Plus gênant et toujours dans la droite ligne de ce qui a
été adopté dans le cadre de la réunion de
l’UIT à Dubaï en novembre dernier, on apprend que les
moyens légaux et maintenant techniques (par l’imposition de
normes contraignantes) sont en place pour donner la possibilité de
faire du Deep Packet Inspection.
Pour faire court, il s’agit de méthodes permettant
d’analyser le trafic internet en regardant le contenu des paquets qui
transitent pour s’assurer qu’ils ne contiennent rien
d’interdit.
Évidemment, pour camoufler cet espionnage en bonne et
due forme, on emploiera les mots sexy de « trafic shaping
» pour expliquer qu’en allant ainsi fouilloter
dans les paquets, c’est pour mieux adapter la bande passante aux
besoins du consommateur, et un petit bisou sur la fesse droite, circulez,
y’a rien à voir. La pratique, couplée à la
conservation de fichiers historiques de plus en plus larges, reviendra
cependant à tracer les habitudes de surf d’internautes
qu’on aura désignés. Ils peuvent être de dangereux pédo-nazis qui postent plus que des lolcats sur internet (probablement 1 utilisateur par
million, disons), ou de simples Kevin tentant de décharger un petit
peu de matériel sous copyright (probablement 1 utilisateur sur 4). On
voit ici tout de suite où se loge l’intérêt des
espions…
L’UIT est une de ces émanations de l’ONU,
organisation internationale étatique dont le but ultime (devenir
l’unique gouvernement mondial, ce qui rend le kiki d’Attali tout
dur) est donc poursuivi de toutes les façons possibles, d’autant
mieux que cela lui permet d’arroser d’argent public toute une
série de parasites divers dont l’impact positif reste largement
à démontrer. À ce titre, il n’est pas étonnant
qu’il serve d’exemple à d’autres organisations
internationales, dont la Commission Européenne n’est pas la
dernière. Et c’est donc sans surprise qu’on
découvre qu’une proposition de directive à son
initiative est actuellement à l’étude dans le domaine de
la cybercriminalité, de la sécurisation des réseaux et
autres nuages de mots complexes qui font vibrer les politiciens modernes. On
y notera, une fois le jargon nettoyé, que le principe de
subsidiarité écarté (et qui voudrait que la
sécurité des entreprises et des individus, sur internet,
dépende d’abord d’eux) permet de créer toute une
batterie d’articles et d’organismes de contrôle qui
produiront, à leur tour, normes et autres règlementation pour
expliquer exactement dans quelles bacs à sable le citoyen ou
l’entreprise ont encore le droit de jouer.

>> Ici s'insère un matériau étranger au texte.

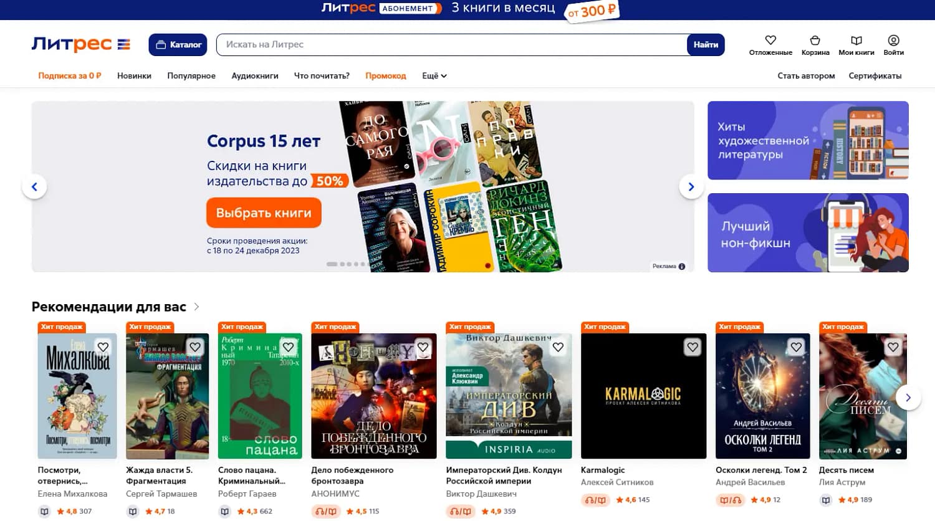Viewport: 935px width, 521px height.
Task: Click the Найти search button
Action: click(706, 45)
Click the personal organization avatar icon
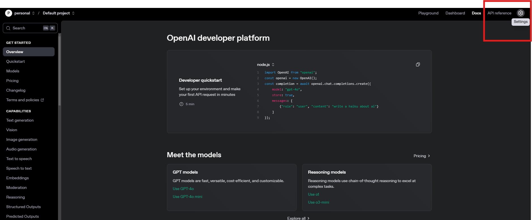This screenshot has height=220, width=532. tap(8, 13)
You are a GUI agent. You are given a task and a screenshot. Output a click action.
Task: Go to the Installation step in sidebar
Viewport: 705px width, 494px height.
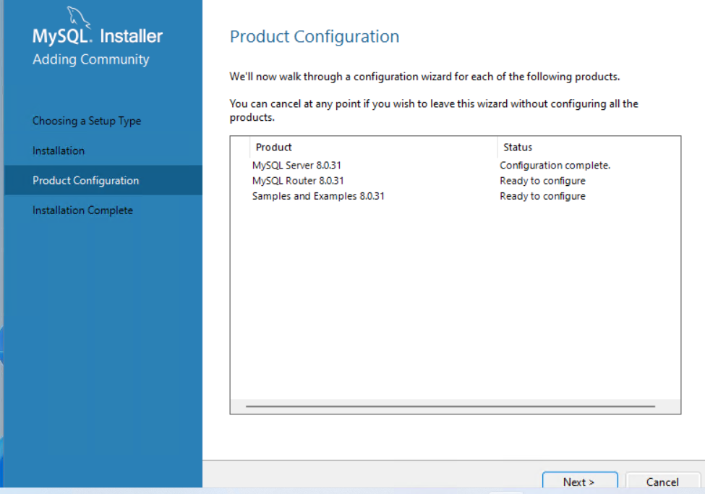pyautogui.click(x=59, y=150)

Il ne faut pas s’y tromper : le mouvement global,
gouvernement après gouvernement, loi après loi, est toujours le
même et se résume à toujours réduire la
liberté d’expression et l’intimité des internautes
à sa plus simple tournure. Et ce qui se passe sur internet se passe
aussi dans le monde réel. Je passe pudiquement sur la prolifération
malsaine de caméras de surveillance, pudiquement rebaptisées
« caméras de vidéosécurité
» pour mieux faire passer la pilule, et qui ont surtout incité
les délinquants et criminels à déporter leurs
activités hors du champ de vision de ces appareils coûteux et
inutiles. Les maires y ont vu, comme d’habitude, un excellent outil
visible de leur implication dans la sécurité du citoyen,
toujours demandeur de gadgets qui lui permettent d’abandonner
facilement cette lourde responsabilité d’avoir à faire
attention avec sa tête et ses dix doigts.

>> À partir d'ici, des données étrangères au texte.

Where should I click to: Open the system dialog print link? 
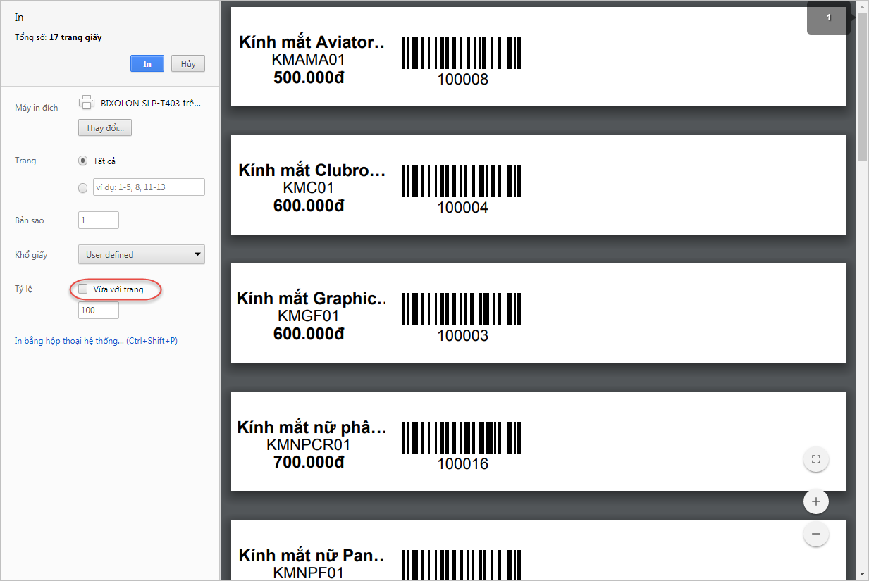click(96, 341)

Et ce qui est vrai avec les images va l’être
bientôt avec le son : petit à petit se met en place un
véritable réseau de surveillance microphonique que
n’aurait pas renié une frétillante RDA avec des bons gros
morceaux de socialisme. Oui oui, je parle bien de
micros qui enregistrent le son, un peu partout. Pour le moment, c’est dans les bus,
mais on imagine sans peine l’extension de cette idée à
n’importe quel lieu public. Quel monde merveilleux qui celui qui se
prépare où, à n’importe quel moment, dans
n’importe quel lieu, on pourra vous voir à distance, et écouter
subrepticement les petits mots doux que vous aurez la gentillesse de
distribuer autour de vous, dans votre téléphone, à votre
compagne ou compagnon de route, etc… Et là où il faut
toute une démarche judiciaire pour avoir le droit de placer un
téléphone sur écoute, il n’en faut pas autant pour
placer des micros dans un lieu public, qui enregistre tout ce qui passe ; et
croyez-moi : si des autorisations sont nécessaires, elles seront
obtenues ou les règlements qui les imposent vont disparaître
rapidement : ce serait dommage qu’un évadé
fiscal nazi-pédophile échappe à une juste
surveillance pour une bête histoire de paperasse, non ?

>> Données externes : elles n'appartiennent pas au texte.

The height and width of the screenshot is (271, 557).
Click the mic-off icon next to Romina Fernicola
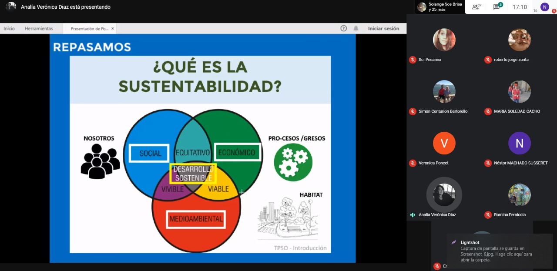click(488, 215)
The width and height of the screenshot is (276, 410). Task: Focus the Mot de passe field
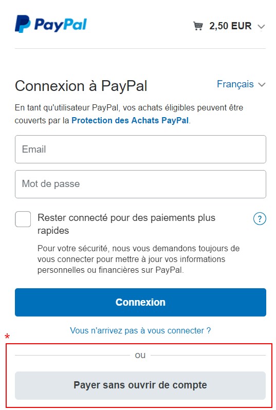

Techniquement, on peut faire encore plus fort : vous ne
connaissiez pas CleanIt, dont
j’avais déjà parlé ? Alors vous n’avez probablement
pas entendu parler du projet SAPIR ;
c’est un programme de recherche qui date de plusieurs années et
qui cherchait à utiliser la puissance du Peer-To-Peer pour retrouver
des images, des sons ou d’autres contenus non-textuels dans
l’immense base de données que constitue internet. Ce programme a
été interrompu, mais le principe en est fort intéressant
et certaines des recherches menées avaient (et auront donc) une
application sécuritaire évidente, puisqu’on peut
très bien imaginer le traitement de données massives (une
manifestation, par exemple) pour retrouver les participants, identifier qui y
dit quoi, etc… Si, pour le moment, c’est encore embryonnaire,
vous pouvez parier votre chemise qu’un beau matin cette technologie
sera disponible ; et si elle sera à l’évidence
bénéfique pour le citoyen lorsqu’il s’en servira directement,
elle sera aussi une arme redoutable dans les mains des gouvernants qui
n’attendent guère que ça.
Du reste, il n’y a pas à forcer beaucoup les
citoyens, pour le moment encore assez naïfs et crédules sur la
bonhomie de l’État démocratique, pour qu’ils
distribuent joyeusement des informations privées sur des
réseaux publics : les réseaux de surveillance policière
utilisent de nos jours facilement facebook, twitter et le reste, et c’est d’autant plus
facile que les cibles potentielles en font un usage absolument sans
précaution.
Et on peut déjà voir les étapes suivantes
de ce que nos gentils États sociaux-démocrates nous
réservent. Comme il leur est officiellement difficile
d’empêcher physiquement les gens de se déplacer (voire de
fuir, n’est-ce pas, Gérard ?), ils vont s’occuper de
les pister, partout. Et pour éviter que ces citoyens ne se
protègent, on interdira la cryptographie, à commencer par
l’utilisation des tunnels VPN, exactement comme ce que vient de faire la Chine.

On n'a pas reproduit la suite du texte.